Dr. Hamilton had sought leave to retire from the active duties of the pastorate and the congregation made out a call to the Rev. Thomas Henry Robinson, M.A., B.D. then minister in First Cookstown and he was ordained as assistant and successor to Dr. Hamilton on Wednesday 10th September 1930. A native of Ballyclare district, Mr. Robinson had spent some years in business before entering the ministry and came to Lisburn with a reputation for scholarship and learning. In this last annual report in (1929) Dr. Hamilton had written: - “This is a great day abounding in advantages for the young people of our church, in Sabbath Schools and Bible Classes, in Girls Auxiliary, Boys’ Brigade, Life Boys, in Band of Hope and Music Classes their highest interests are being eagerly sought by numbers of earnest workers.” This was a tradition which Mr. Robinson did his best to maintain and, though some of the organisations mentioned by Dr. Hamilton have ceased, their place has been taken by others.

During the next nine years Mr. Robinson proved himself to be a scholarly preacher and a fine pastor. His thoughtful expositions in the pulpit and his kindly and cheery good nature, won him the high regard and esteem of the congregation.

The following year (1931) Mr. Caldwell Gillespie was appointed to assist in pastoral work and continued to do so for the next four years when he received a call from the congregations of Mountmellick and Drogheda and later went to England. His place as assistant was taken in 1935 by Mr. R. S. Moreland Kennedy who three years later went to 1st and 2nd Ray and afterwards emmigrated to Canada. There was a change also in the position of organist in that year (1938). Mr. Donald Anderson going to take up an appointment in his native Lurgan and his place being taken by Mr. Robert Moorehead. Another change was that in April 1935 Mr. Fred W. Duncan resigned and Mr. William Bowden was elected to the position of Congregational Secretary.

During these years the congregation was bereaved of a number of outstanding men. In 1933 occurred the death of Mr. Jonathan Graham. “He was (as is recorded in the Session Minute Book) a most worthy man, a member of Kirk Session for a considerable time, Superintendent of the Morning Sabbath School. He was more than ordinarily generous in his contributions to every good cause and particularly to the poor of the congregation. After a long and painful illness God gave him rest from his labours. His works do follow him.”

Then on 12th October 1935 came the death of the Senior Minister. To quote again from the Minutes of Kirk Session: On Tuesday 8th October last (four days before his death) Dr.
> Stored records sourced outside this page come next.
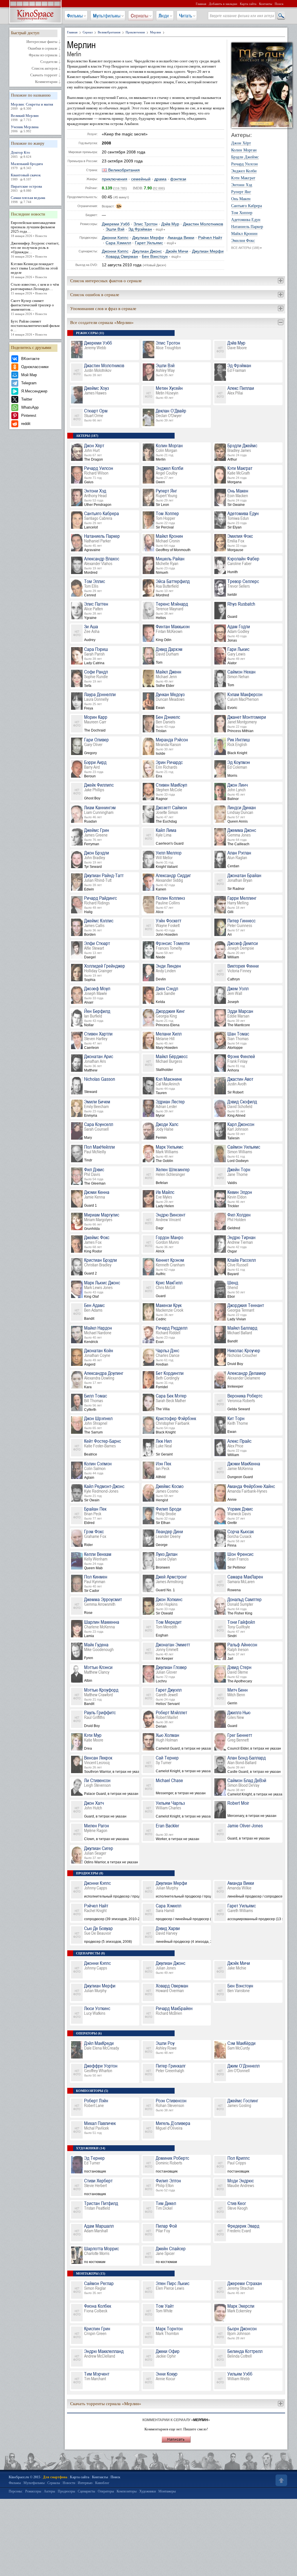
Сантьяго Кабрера (246, 206)
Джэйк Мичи (177, 251)
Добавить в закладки (223, 4)
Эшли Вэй (115, 229)
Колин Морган (244, 150)
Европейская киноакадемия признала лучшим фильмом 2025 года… (33, 229)
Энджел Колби (244, 171)
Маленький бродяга (27, 166)
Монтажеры (167, 2491)
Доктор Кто (21, 154)
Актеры (49, 2491)
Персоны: (16, 2491)
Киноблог (102, 2483)
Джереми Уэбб (116, 224)
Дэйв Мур (170, 224)
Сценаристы (86, 2491)
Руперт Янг (241, 192)
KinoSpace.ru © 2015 (24, 2477)
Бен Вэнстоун (155, 256)
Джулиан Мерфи (148, 238)
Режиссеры (33, 2491)
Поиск (279, 4)
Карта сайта (248, 4)
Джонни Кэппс (115, 238)
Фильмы (75, 15)
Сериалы (139, 15)
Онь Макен (241, 199)
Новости (69, 2483)
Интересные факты (41, 42)
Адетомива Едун (245, 220)
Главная (201, 4)
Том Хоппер (241, 213)
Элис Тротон (145, 224)
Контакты (265, 4)
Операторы (106, 2491)
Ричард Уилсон (244, 164)
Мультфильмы (106, 15)
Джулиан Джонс (147, 251)
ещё (161, 229)
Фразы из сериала (43, 55)
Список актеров (44, 68)
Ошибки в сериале (42, 48)
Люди (164, 15)
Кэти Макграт (243, 178)
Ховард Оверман (122, 256)
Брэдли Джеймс (245, 157)
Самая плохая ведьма (28, 199)
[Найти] (280, 16)
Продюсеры (66, 2491)
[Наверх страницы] (280, 2480)
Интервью (85, 2483)
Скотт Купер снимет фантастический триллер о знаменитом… (32, 307)
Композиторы (127, 2491)
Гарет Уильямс (149, 243)
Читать (185, 15)
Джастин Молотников (203, 224)
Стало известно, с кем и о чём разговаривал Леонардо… (35, 288)
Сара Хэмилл (118, 243)
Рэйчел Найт (210, 238)
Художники (147, 2491)
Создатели (48, 62)
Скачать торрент (43, 75)
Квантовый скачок (26, 177)
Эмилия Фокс (243, 241)
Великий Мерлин (25, 117)
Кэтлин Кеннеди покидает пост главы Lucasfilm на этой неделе (34, 270)
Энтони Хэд (241, 185)
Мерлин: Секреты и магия (32, 106)
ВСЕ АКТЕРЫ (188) (246, 247)
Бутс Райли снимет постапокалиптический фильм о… (35, 327)
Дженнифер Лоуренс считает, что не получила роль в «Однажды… (35, 249)
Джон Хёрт (241, 143)
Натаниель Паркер (247, 227)
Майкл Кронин (244, 234)
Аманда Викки (181, 238)
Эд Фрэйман (140, 229)
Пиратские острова (26, 188)
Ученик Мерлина (25, 129)
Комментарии (46, 82)
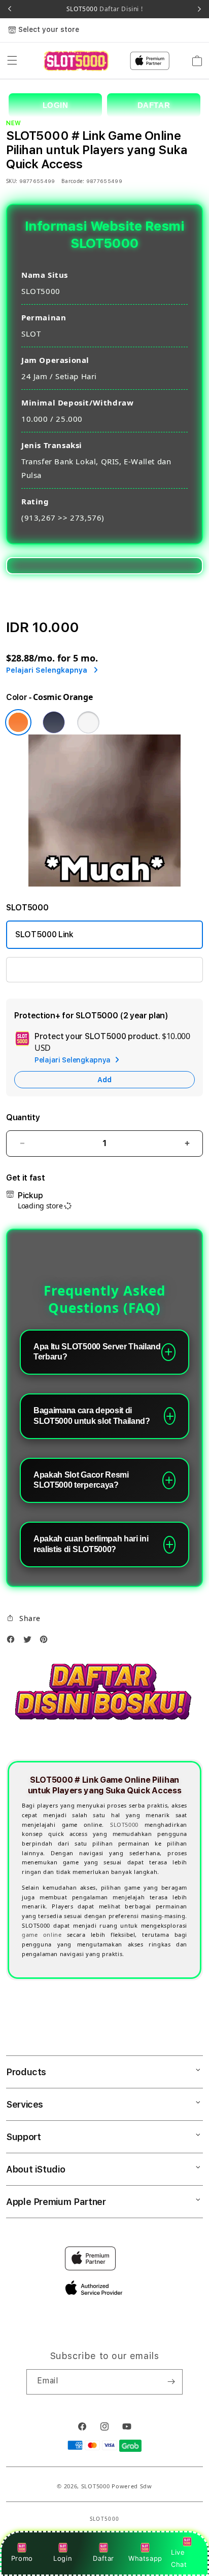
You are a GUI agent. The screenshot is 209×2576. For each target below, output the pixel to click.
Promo (22, 2558)
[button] (12, 61)
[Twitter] (30, 1642)
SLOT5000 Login (47, 969)
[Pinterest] (46, 1642)
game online (41, 1934)
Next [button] (199, 9)
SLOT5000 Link (44, 934)
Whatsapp (145, 2558)
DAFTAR (153, 105)
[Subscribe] (171, 2382)
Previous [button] (10, 9)
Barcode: (72, 181)
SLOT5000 (104, 9)
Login (62, 2558)
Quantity (23, 1117)
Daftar (103, 2558)
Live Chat (179, 2558)
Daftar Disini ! (120, 9)
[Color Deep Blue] (54, 722)
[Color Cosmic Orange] (18, 722)
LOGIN (55, 105)
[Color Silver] (88, 722)
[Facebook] (13, 1642)
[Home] (76, 60)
Hamilton completed his fiftieth year as minister of Railway Street, and during all these years he gave himself, body, mind and soul, devotion and unflagging zeal to the work of God in this congregation. His outstanding ability in business organisation and leadership has a lasting memorial in the Brownlee School, the Lecture Hall and the Manse, all of which were erected during his ministry and largely by his effort. The flourishing state of the congregation – in numbers, finance and spiritual life – when he retired from active duty in the eightieth year of his age was, and is, a striking testimony to the hold he had upon the affection and loyalty of the people to whom he had ministered for so long a period. His whole-hearted devotion to his entire ministry has, we are confident, won him the Great Master’s, “Well done, good and faithful servant.”
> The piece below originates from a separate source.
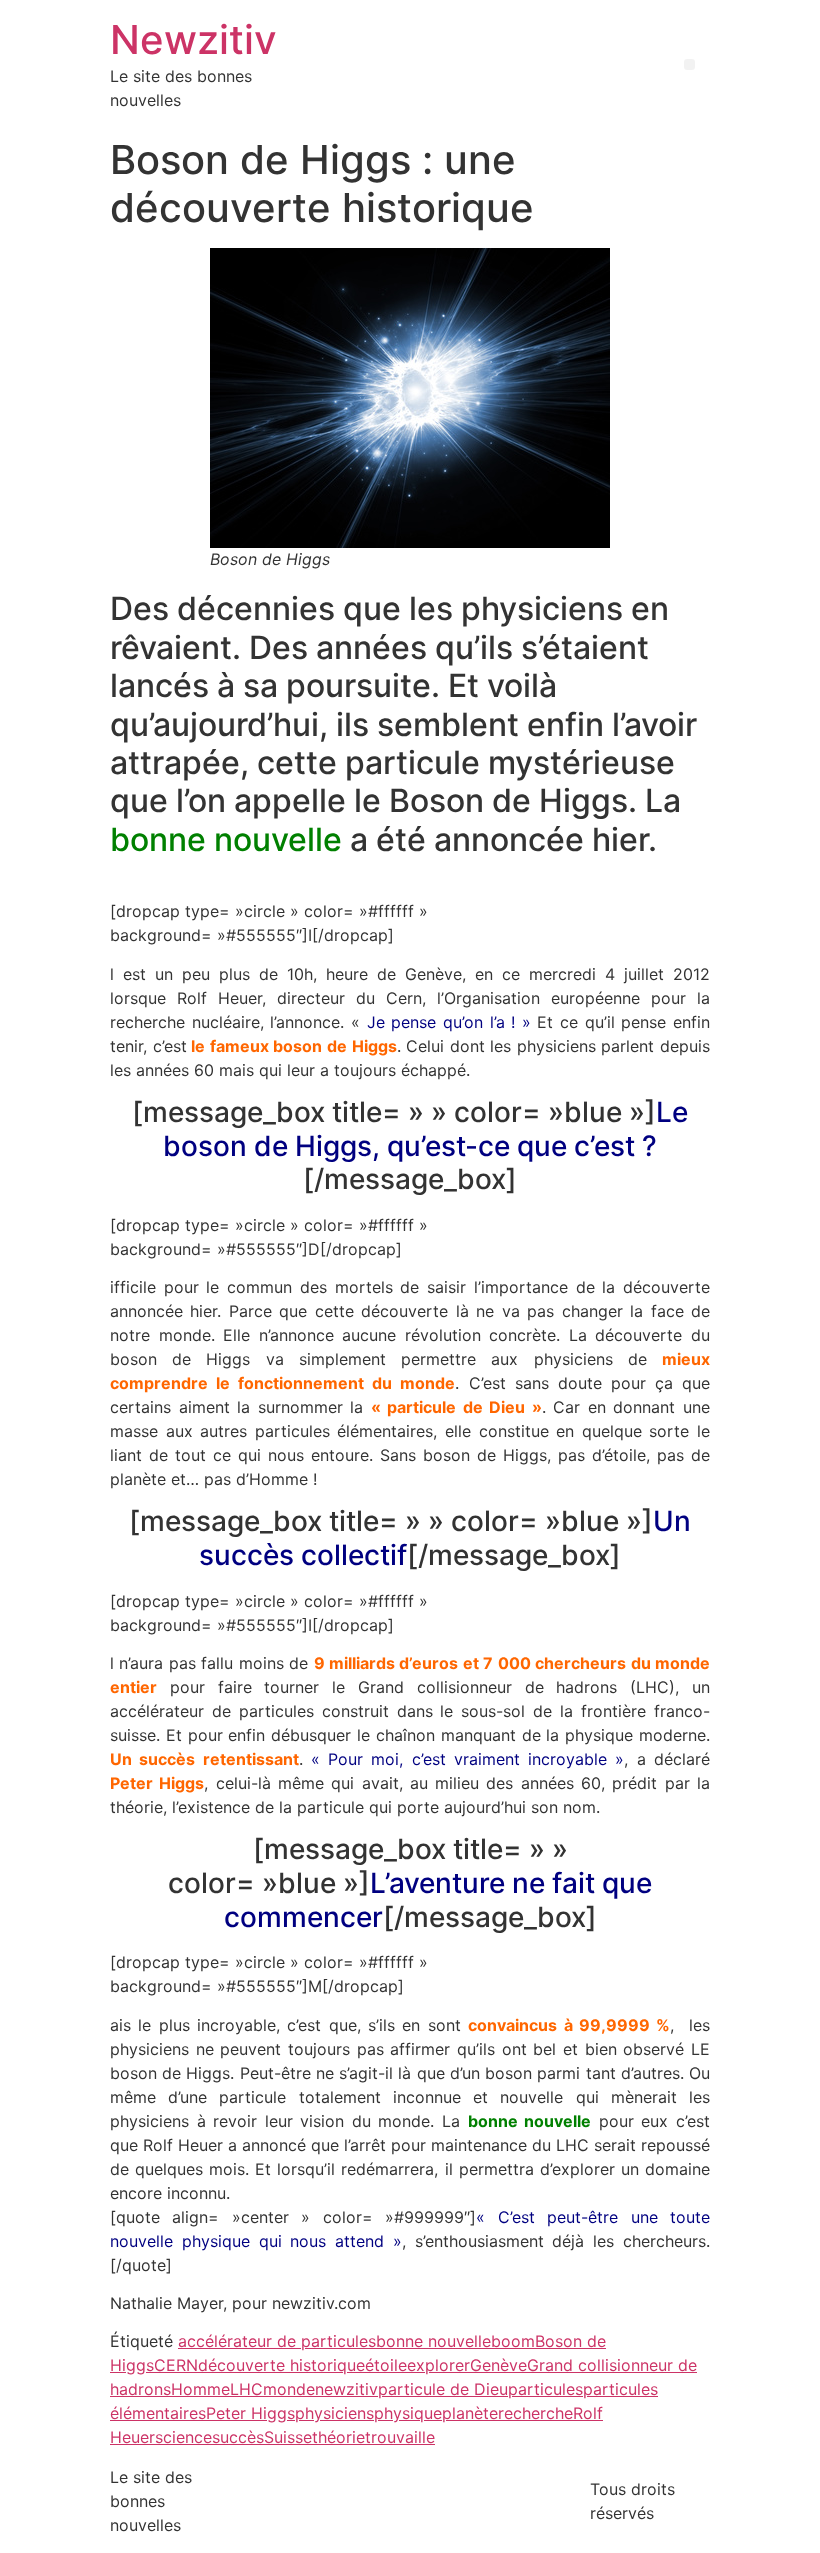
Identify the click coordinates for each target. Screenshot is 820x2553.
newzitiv (346, 2389)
A portrait of Dr. Hamilton was presented to his son, Mr. Robert Victor Hamilton, L.L.B., and now hangs in the Lecture Hall. Another painted portrait of the late pastor in his Moderatorial Robes was commissioned by the Dromore Presbytery and hung in the upper room.
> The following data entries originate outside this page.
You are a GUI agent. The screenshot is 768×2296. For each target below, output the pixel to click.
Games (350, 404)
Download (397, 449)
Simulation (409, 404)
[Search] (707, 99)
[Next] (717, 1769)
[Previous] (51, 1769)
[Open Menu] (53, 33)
Following shortly after the demise of Dr. Hamilton came the death in December of another member of Session, James Wesley Peatt, M.D. Dr. Peatt had been an elder since May 1923 and it is recorded of him that “his visits to the homes of the families in his district were highly appreciated. His Christian example remains a fragment memory and he was diligent in his attendance at meetings of Presbytery and General Assembly.”

The work of the church went steadily on. The first 2 weeks of 1936 saw a big Evangelistic Mission and also in that year the Girl Guide Company was formed. It was reported that in the three Sabbath Schools there were 370 children and 42 teachers besides five Bible Classes. But the congregation finances were causing some anxiety. The Treasurer, in the 1937 report gave this warning: “Since 1935 there has been a gradual falling off in givings to Church funds, mainly due to deaths of individual members rather than to any decrease in the amounts of contributions. The alarming point is that the loss is not being made good and unless there is a rise in the general level of contributions that decrease will continue with disastrous results to our financial position.” The previous year (1936) £718 had to be spent on Manse Renovation and now contributions to Missions had to be cut to £237 with only £90 to Foreign Mission the lowest recorded figure for this item in the history of the congregation. But times were hard and it was not till 1941 that congregational givings showed any real increase.

During 1937 some of the ladies of the congregation, led by Mrs. Robinson were instrumental in creating a Lecture Hall Repairs Fund and soon over £500 was in hand. The Lecture Hall needed renovation and it was proposed to extend the platform, build a new porch and provide kitchen facilities and add a new heating stove. Nothing was done at the time and later unforeseen events were to upset many plans.

In May 1938, the Rev. T. H. Robinson accepted a call to Magee University College, Londonderry where he was appointed to the chair of Mental and Moral Philosophy and Logic. Oddly enough he was the second minister of our congregation to become a Professor at Magee College.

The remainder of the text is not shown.